- What to do
Each line from the one holding "Given: Remove the selected hero with X button" through the end of the records should be returned exactly, while pictures are skipped.

- Input data
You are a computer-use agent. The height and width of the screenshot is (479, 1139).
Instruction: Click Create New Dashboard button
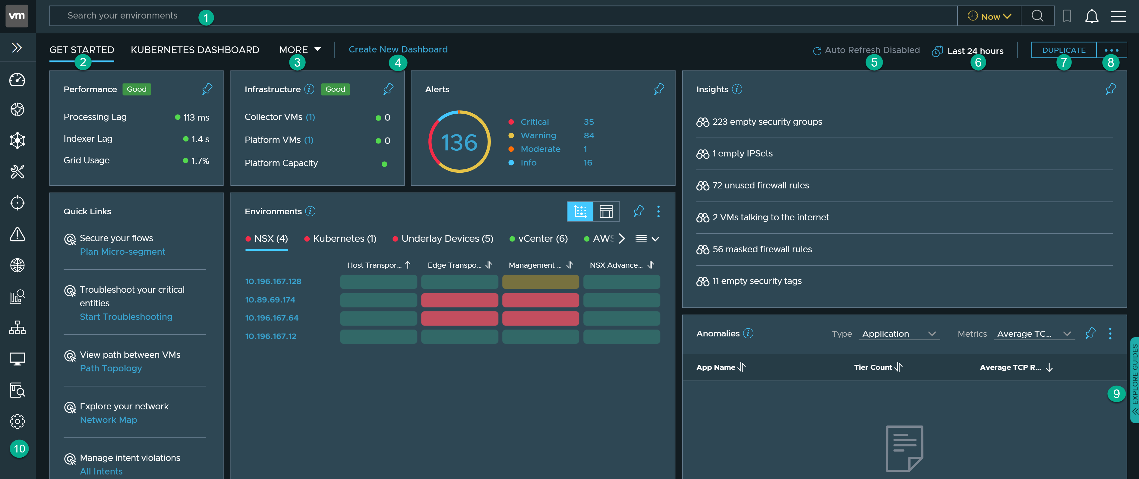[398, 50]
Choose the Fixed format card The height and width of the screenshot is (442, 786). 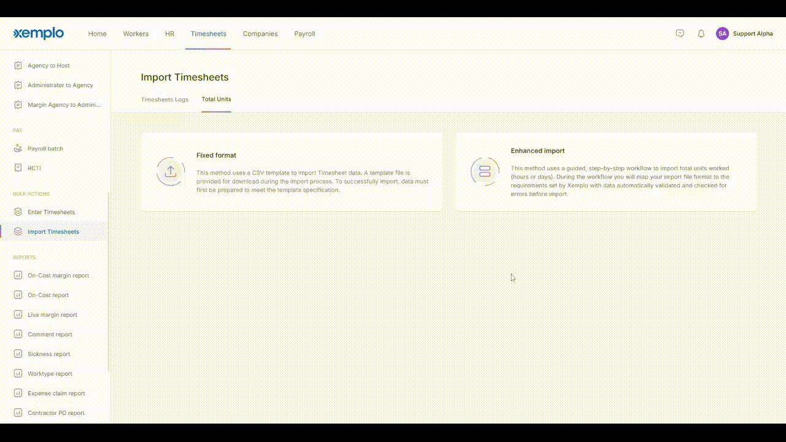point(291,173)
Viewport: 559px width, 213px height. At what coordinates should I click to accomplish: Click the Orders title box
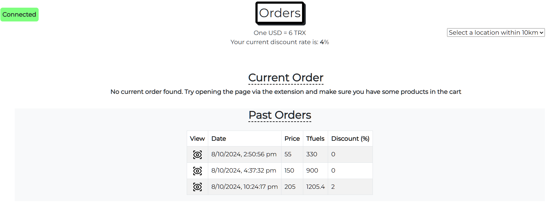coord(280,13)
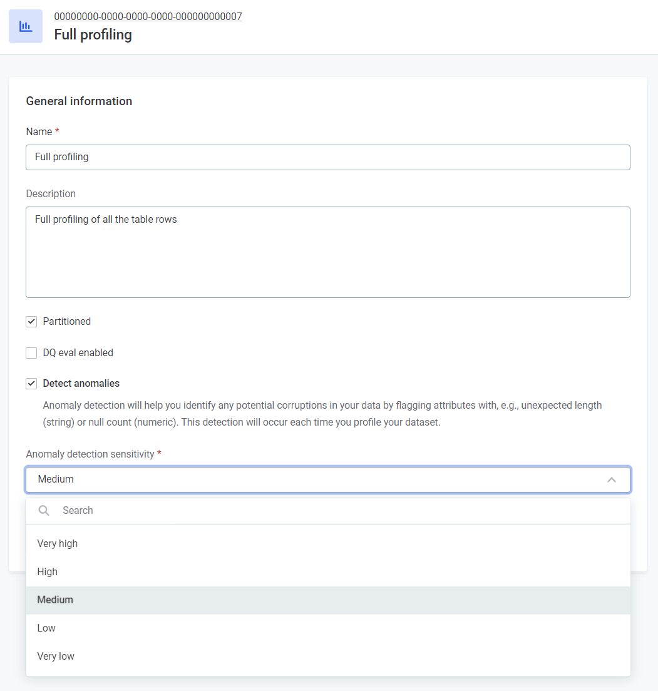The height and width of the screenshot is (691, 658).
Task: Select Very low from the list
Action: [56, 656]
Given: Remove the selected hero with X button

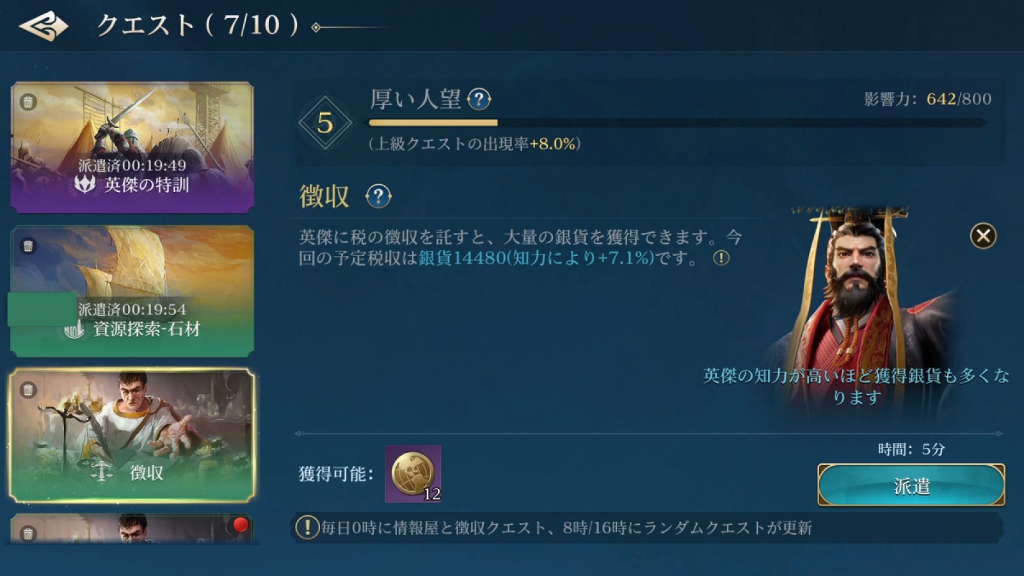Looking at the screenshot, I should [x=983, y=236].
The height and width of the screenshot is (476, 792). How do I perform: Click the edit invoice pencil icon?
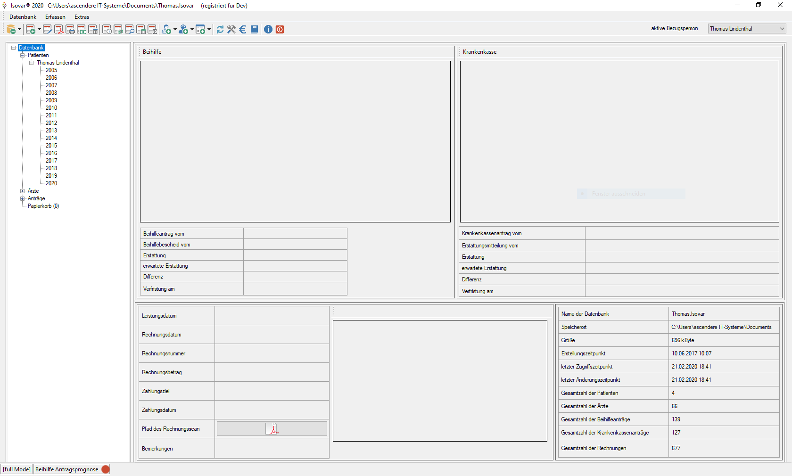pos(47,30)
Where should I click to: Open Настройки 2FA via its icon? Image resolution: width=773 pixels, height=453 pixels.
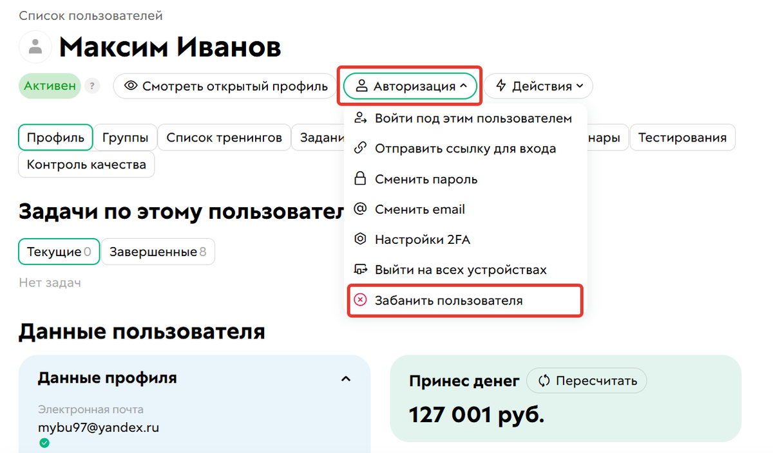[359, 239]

- Answer to this problem
Given: Remove the selected hero with X button

Looking at the screenshot, I should [x=983, y=236].
The height and width of the screenshot is (476, 792). How do I perform: Click the edit invoice pencil icon?
pos(47,30)
Where should I click to: Open Настройки 2FA via its icon? Image resolution: width=773 pixels, height=453 pixels.
[359, 239]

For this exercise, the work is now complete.